M. Christian Blanc - Je m'exprime à titre personnel. Je dois dire que je suis surpris par certains arguments. Le déclin du français dans le monde, nous le constatons, et il tient à des facteurs bien identifiés, liés à notre influence de plus en plus limitée dans les domaines économique et technologique. Certains se croient du reste autorisés à parler de « déclin relatif » de la France elle-même. De fait, je trouve que ce débat s'inscrirait mieux dans une réflexion sur la fermeture de plusieurs lycées français à l'étranger que dans l'examen du présent texte. Et je pense que nombre de ceux qui nous écoutent en ce moment doivent être surpris d'entendre certains avancer des arguments un peu inquiétants. Laissez à quelqu'un qui connaît bien l'économie réelle le soin de vous dire ce qu'attendent les chercheurs, les entrepreneurs innovants ou les créateurs de start-up : ce qu'ils veulent, c'est sortir du parcours extrêmement pénalisant que représente le dépôt de brevet.
M. Jean Le Garrec - Exactement !
M. Christian Blanc - Lorsqu'un saut technologique se produit, et que vous voulez déposer un brevet, mieux vaut avoir de solides économies personnelles - et encore n'avez-vous aucune assurance de pouvoir mener la démarche à son terme ! Si votre invention est particulièrement forte, sachez que vous ne trouverez pas - y compris auprès des banques - les moyens de déposer votre brevet aux États-Unis ou en Asie. Moralité : nombre d'inventeurs sont pillés, en particulier par des Américains ou des Asiatiques qui disposent de moyens logistiques considérables. Quant à vous, vous n'avez aucune chance de vous développer sur le marché mondial. Le dépôt de brevet accroche des semelles de plomb aux pieds des chercheurs et des inventeurs.
Dans ce contexte, mieux vaut faire preuve d'esprit pratique que de grandiloquence. Nous sommes peu nombreux en séance et la décision à prendre est lourde : alors, je vous en conjure, ne laissons pas tomber ceux qui représentent l'intelligence et la richesse de demain. Ne pas autoriser la ratification de l'Accord de Londres, c'est favoriser l'avènement de l'anglais universel avant cinq ans !
M. Jacques Myard et M. Nicolas Dupont-Aignan - Au contraire !
M. Christian Blanc - Mais si ! Vous semblez le croire sincèrement mais songez qu'il faut se battre pour que l'on parle français dans les conseils d'administration de nos grands groupes.
M. Jacques Myard - Renault est revenu au français !
M. Christian Blanc - Alors, ne prenons pas encore du retard en menant des combats d'arrière-garde !
M. Pierre Cohen - Je voudrais dire aux députés « souverainistes » de l'UMP qui sont venus pour cet amendement, que s'ils sont si soucieux du rayonnement de notre pays, ils auraient dû se mobiliser dès le début de notre débat.

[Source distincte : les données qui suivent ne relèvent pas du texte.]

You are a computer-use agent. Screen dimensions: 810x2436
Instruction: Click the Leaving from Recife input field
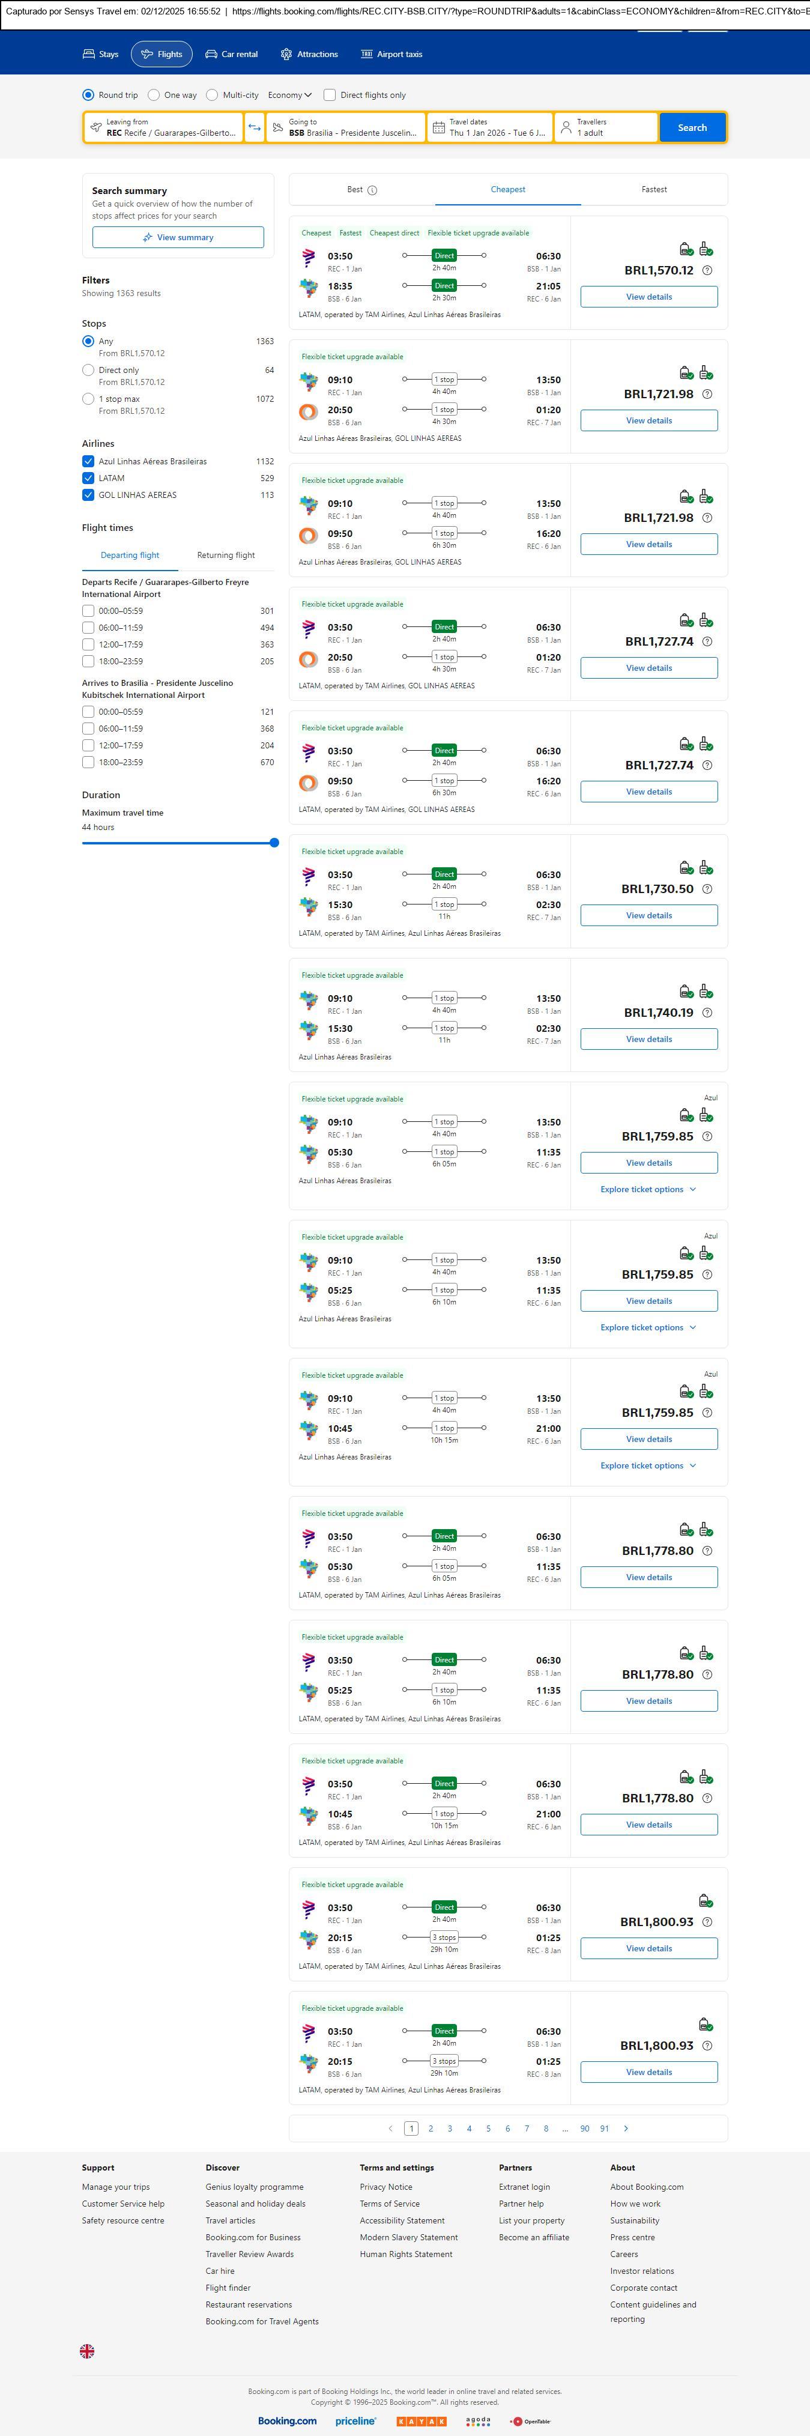[164, 128]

Il me semble en effet encore plus essentiel de dégager des moyens supplémentaires pour la recherche !
Sur le fond, je suis assez troublé et je pense qu'il ne faut pas prendre une décision hâtive. Bien entendu, je suis sensible à la perte de vitesse du français dans les milieux scientifiques internationaux et l'on ne peut qu'être stupéfait d'entendre parler anglais dans des réunions internes d'organismes français ! L'influence de l'anglais dans la conduite de l'activité scientifique dépasse l'enjeu linguistique et culturel.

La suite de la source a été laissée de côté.